** start Extracted information **
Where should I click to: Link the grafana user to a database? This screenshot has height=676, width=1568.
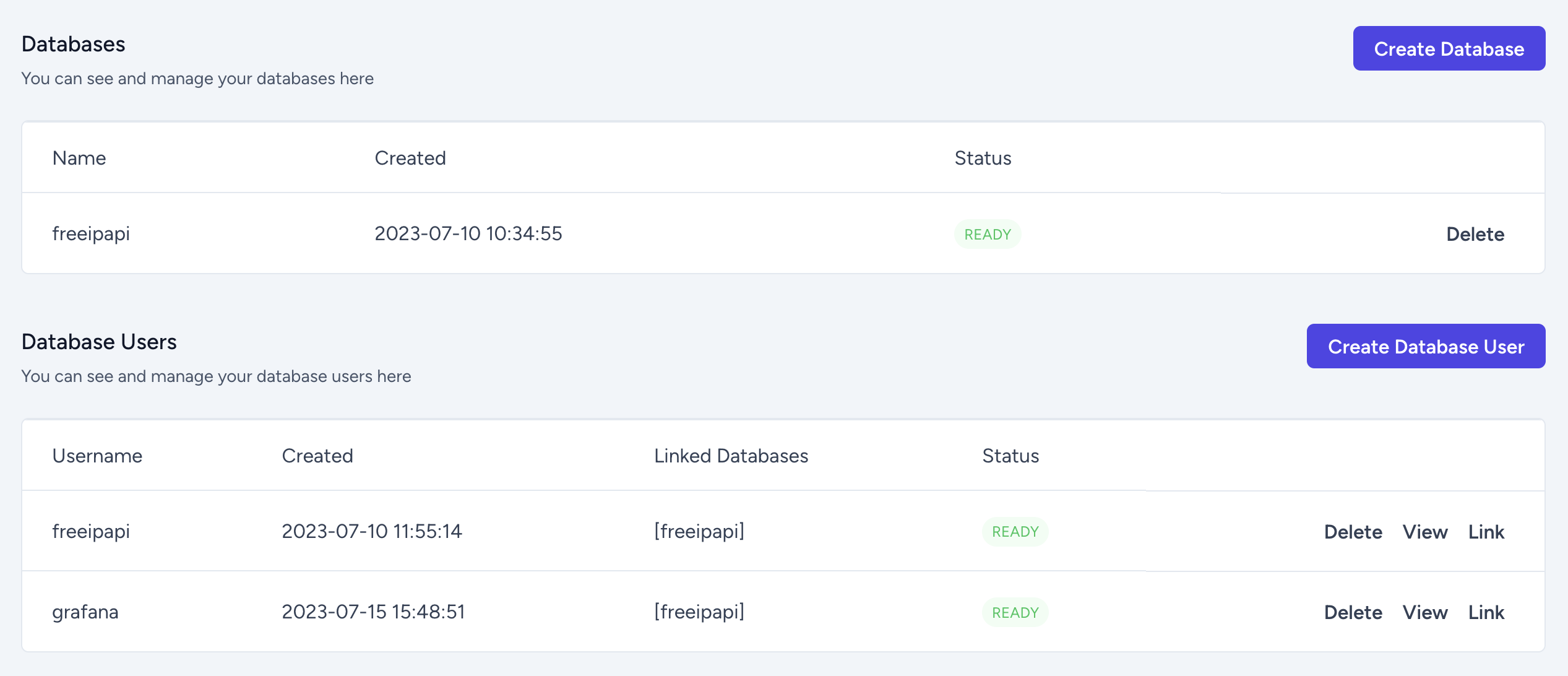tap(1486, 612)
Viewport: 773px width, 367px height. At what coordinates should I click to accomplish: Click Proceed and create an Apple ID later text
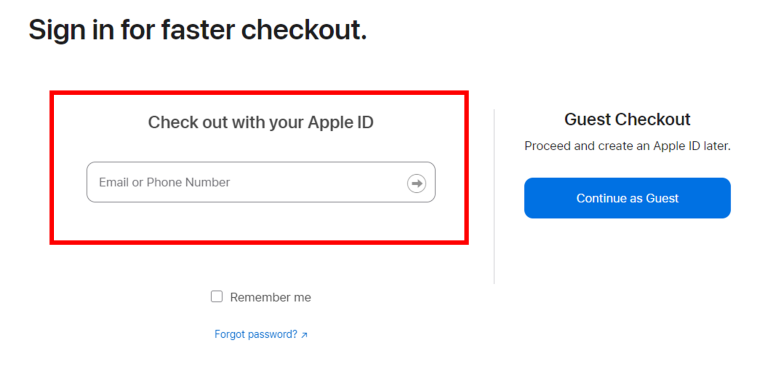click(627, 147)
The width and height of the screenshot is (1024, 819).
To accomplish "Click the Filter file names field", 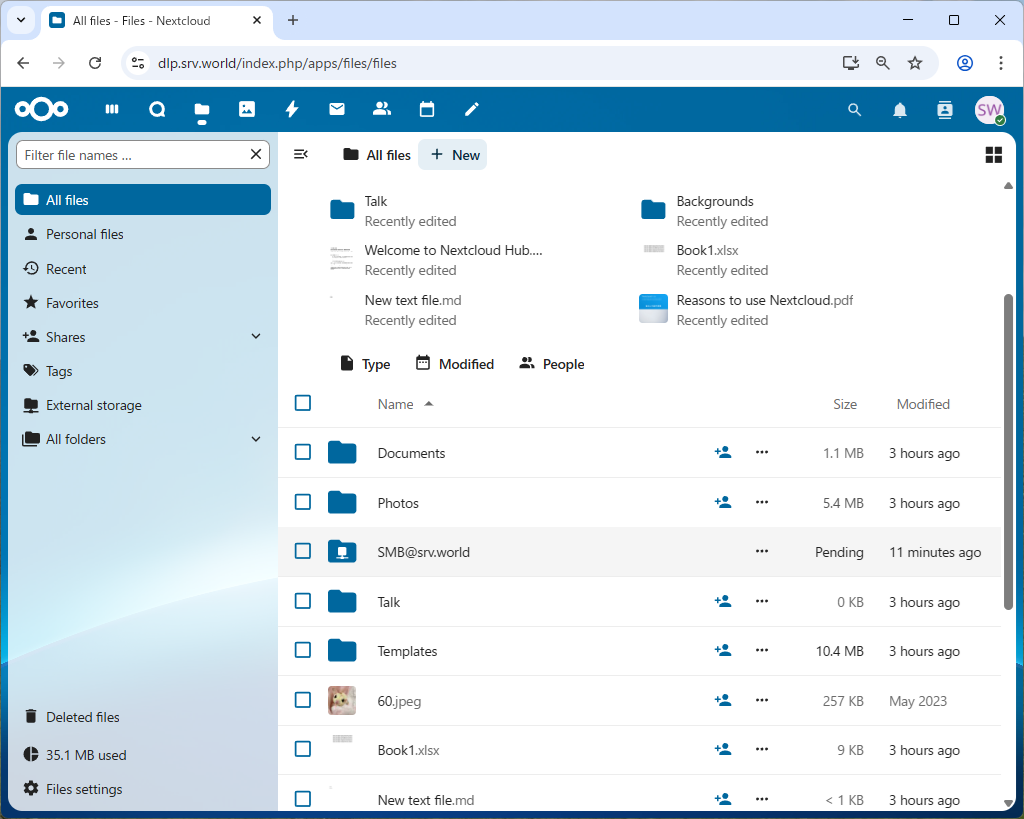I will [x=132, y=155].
** end Extracted information **
** start Extracted information **
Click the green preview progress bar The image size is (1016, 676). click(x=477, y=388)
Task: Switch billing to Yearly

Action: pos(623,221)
** end Extracted information **
** start Extracted information **
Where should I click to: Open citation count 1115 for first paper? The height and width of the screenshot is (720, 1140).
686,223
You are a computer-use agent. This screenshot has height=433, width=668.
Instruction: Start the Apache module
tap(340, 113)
** end Extracted information **
Task to complete:
Copy out the records word for word, starting at the line that contains "Click the green" and ending at the line that contains "Action: pos(623,221)".

Answer to the problem:
Click the green preview progress bar The image size is (1016, 676). click(x=477, y=388)
Task: Switch billing to Yearly

Action: pos(623,221)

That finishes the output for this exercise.